Cultural exchange via 'verbatim theatre'

How do communities of writers in the Asia-Pacific, in Alvin Pang’s words, find ‘our own sustainable ways of speaking among ourselves’ (2016: 257)? Or, in Melissa Lucashenko’s terms, ‘really dig down with writers from other nearby cultures (what we in Aboriginal English call “Proper Neighbour Country”)’ (2016: 258)? The idea of ‘speaking among’ collectively or communitastically as method (Rendle-Short 2023) is central to the Australia Research Council (ARC) Discovery Project ‘Connecting Asia Pacific Literary Cultures: Grounds for Encounter and Exchange’. This paper builds on a performance drawn from the ARC interview data delivered at the 28th Annual Conference of the Australasian Association of Writing Programs (AAWP) conference for the theme ‘We Need to Talk’. It reports on enacting a ritual of exchange and conversation by bringing together voices from the Asia- Pacific in a version of ‘verbatim theatre’. The aim of the verbatim theatre script was to capture the experience, knowledge and insights gained by a group of writers during a collaborative residency program held at the Singapore Writers Festival in 2022. The ‘verbatim script’ was fashioned out of interview data collected post-residency. It offers views and testimony of writers interviewed for the field research activity from across the region (Australia, Indonesia, Hong Kong, The Philippines, Singapore, Vietnam).
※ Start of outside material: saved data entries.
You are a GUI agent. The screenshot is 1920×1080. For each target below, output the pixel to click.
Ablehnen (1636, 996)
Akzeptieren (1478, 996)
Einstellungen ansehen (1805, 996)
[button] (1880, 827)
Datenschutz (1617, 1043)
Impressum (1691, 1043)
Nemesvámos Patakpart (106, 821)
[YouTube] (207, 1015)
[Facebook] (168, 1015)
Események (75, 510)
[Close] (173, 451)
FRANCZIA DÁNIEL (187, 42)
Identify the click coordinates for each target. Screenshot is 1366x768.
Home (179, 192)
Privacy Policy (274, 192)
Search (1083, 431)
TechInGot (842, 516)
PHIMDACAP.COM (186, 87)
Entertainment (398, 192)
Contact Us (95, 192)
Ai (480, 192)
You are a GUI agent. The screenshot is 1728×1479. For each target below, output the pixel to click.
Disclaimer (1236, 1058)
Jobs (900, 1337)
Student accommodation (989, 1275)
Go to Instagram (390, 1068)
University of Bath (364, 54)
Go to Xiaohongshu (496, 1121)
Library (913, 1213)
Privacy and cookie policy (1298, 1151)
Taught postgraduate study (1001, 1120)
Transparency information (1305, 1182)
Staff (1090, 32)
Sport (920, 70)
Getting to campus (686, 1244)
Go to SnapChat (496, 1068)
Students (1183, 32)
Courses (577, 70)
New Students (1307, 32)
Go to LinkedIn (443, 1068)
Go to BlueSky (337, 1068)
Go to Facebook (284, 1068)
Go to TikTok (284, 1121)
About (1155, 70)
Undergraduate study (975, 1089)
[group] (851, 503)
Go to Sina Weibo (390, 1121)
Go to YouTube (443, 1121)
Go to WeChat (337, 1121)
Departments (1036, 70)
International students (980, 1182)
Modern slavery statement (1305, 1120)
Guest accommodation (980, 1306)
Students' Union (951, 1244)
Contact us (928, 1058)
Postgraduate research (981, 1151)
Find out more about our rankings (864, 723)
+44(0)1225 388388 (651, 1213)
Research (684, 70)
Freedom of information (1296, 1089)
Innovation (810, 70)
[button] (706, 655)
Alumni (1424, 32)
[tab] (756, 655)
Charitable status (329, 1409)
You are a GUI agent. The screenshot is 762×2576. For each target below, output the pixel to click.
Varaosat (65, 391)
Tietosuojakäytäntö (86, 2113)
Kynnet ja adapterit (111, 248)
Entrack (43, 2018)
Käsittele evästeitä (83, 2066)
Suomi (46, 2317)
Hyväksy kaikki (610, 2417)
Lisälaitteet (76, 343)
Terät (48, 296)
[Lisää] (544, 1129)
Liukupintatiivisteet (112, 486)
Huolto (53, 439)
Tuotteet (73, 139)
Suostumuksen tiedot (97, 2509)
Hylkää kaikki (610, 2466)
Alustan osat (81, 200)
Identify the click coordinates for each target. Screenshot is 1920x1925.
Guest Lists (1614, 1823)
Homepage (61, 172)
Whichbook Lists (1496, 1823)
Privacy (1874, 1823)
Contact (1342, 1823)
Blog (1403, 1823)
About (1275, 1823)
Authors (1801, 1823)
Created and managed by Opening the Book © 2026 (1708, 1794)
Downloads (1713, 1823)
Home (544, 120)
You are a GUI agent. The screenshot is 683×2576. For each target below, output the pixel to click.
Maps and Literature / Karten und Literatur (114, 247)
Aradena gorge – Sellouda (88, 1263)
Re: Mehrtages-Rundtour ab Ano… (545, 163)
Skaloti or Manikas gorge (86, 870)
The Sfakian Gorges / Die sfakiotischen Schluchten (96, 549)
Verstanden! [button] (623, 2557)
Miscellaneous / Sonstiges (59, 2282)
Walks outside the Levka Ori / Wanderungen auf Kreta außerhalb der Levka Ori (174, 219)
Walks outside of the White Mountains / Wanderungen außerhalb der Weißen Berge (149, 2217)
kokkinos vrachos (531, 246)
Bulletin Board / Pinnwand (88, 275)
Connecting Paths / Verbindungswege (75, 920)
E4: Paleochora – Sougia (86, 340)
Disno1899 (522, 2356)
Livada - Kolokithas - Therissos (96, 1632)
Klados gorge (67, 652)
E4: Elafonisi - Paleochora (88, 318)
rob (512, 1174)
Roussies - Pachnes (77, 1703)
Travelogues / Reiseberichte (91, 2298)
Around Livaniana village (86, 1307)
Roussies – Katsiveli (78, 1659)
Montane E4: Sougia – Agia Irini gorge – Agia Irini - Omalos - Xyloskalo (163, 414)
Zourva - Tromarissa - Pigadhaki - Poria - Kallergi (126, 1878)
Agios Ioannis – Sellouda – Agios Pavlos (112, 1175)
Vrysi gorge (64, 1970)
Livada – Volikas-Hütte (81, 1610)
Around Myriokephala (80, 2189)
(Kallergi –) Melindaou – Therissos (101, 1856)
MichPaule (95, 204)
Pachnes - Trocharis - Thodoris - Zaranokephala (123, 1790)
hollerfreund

This kind of documentary or witness theatre or verbatim theatre-as-cultural exchange performs ‘what is known’ as a kind of ‘ethical eavesdropping’ (Webb 2009; Schechner 1997; Valentine 2009; Peters 2017; Nocera 2022; Peters & Burton 2023). This paper considers the delivery of the verbatim script and creative critical responses in relation to thinking with others, the risks of ‘giving voice’, and granting audience (Wake 2013).